> [Assignment]
Give the number of lines in this listing that contain the word "agent", and nothing else.

> [Given data]
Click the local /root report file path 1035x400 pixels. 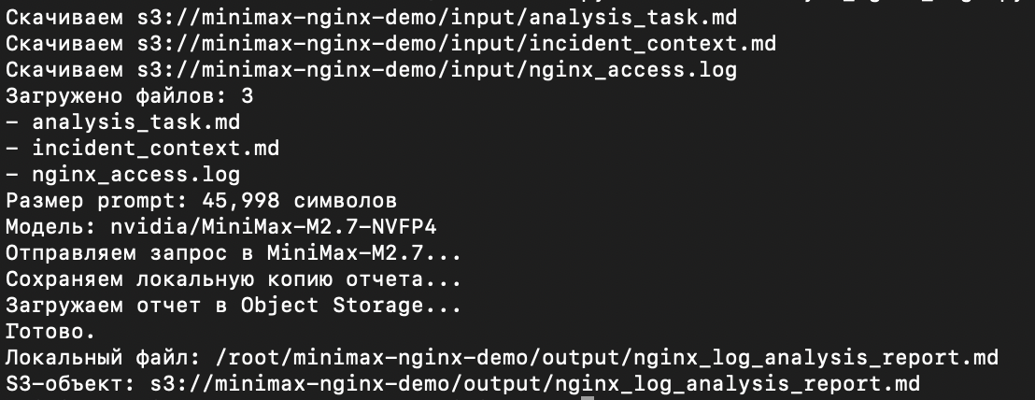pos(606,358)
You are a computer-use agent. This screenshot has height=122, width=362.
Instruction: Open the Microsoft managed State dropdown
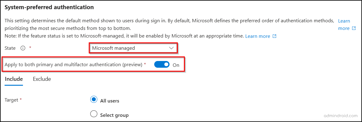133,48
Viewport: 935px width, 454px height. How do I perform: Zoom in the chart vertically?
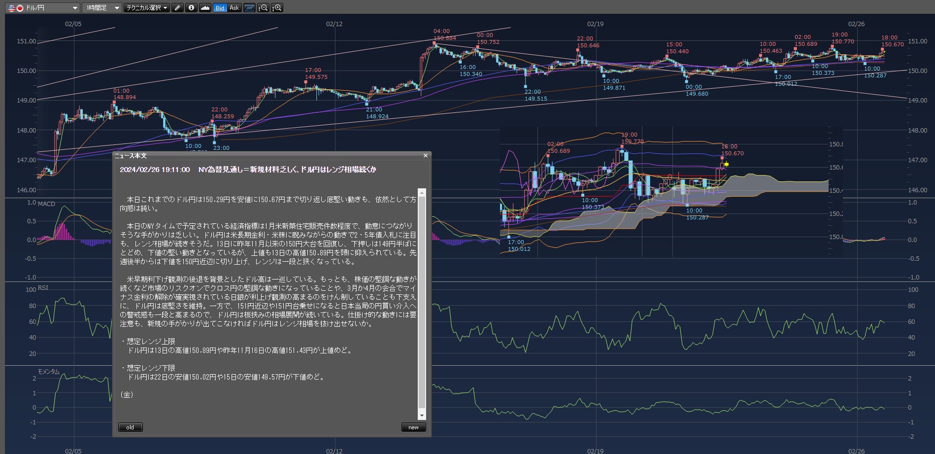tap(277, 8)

...

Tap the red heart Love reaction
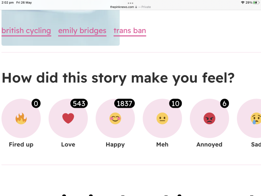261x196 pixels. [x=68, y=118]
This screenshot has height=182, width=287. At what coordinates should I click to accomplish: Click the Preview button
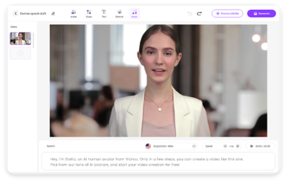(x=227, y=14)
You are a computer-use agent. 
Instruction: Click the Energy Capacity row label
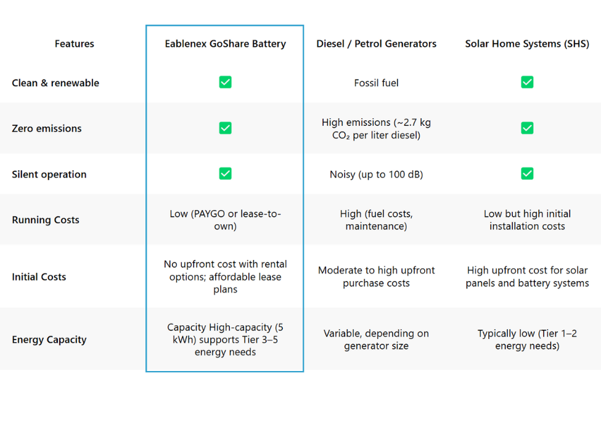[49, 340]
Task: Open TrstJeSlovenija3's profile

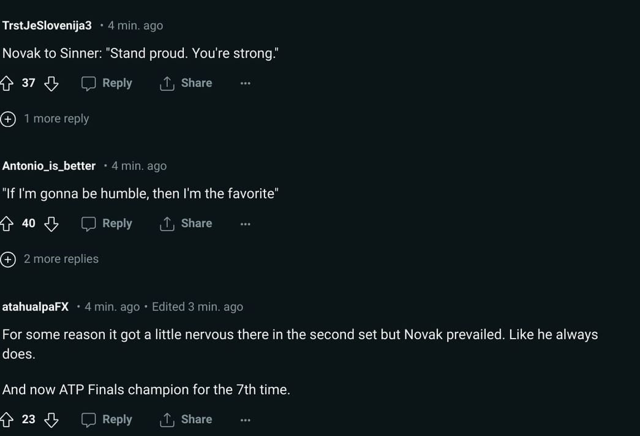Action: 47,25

---

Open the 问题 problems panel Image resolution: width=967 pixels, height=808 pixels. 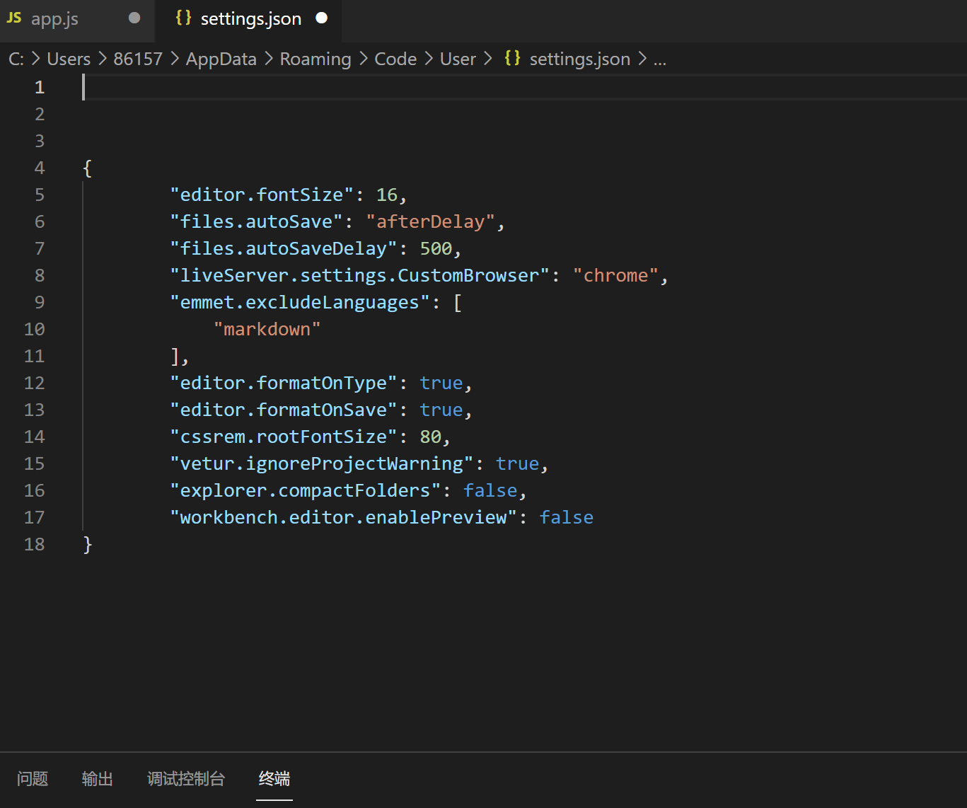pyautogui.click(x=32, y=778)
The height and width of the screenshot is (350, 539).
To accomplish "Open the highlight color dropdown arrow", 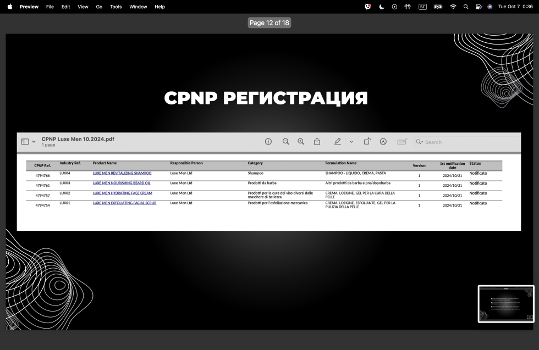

> [Result of the exercise]
2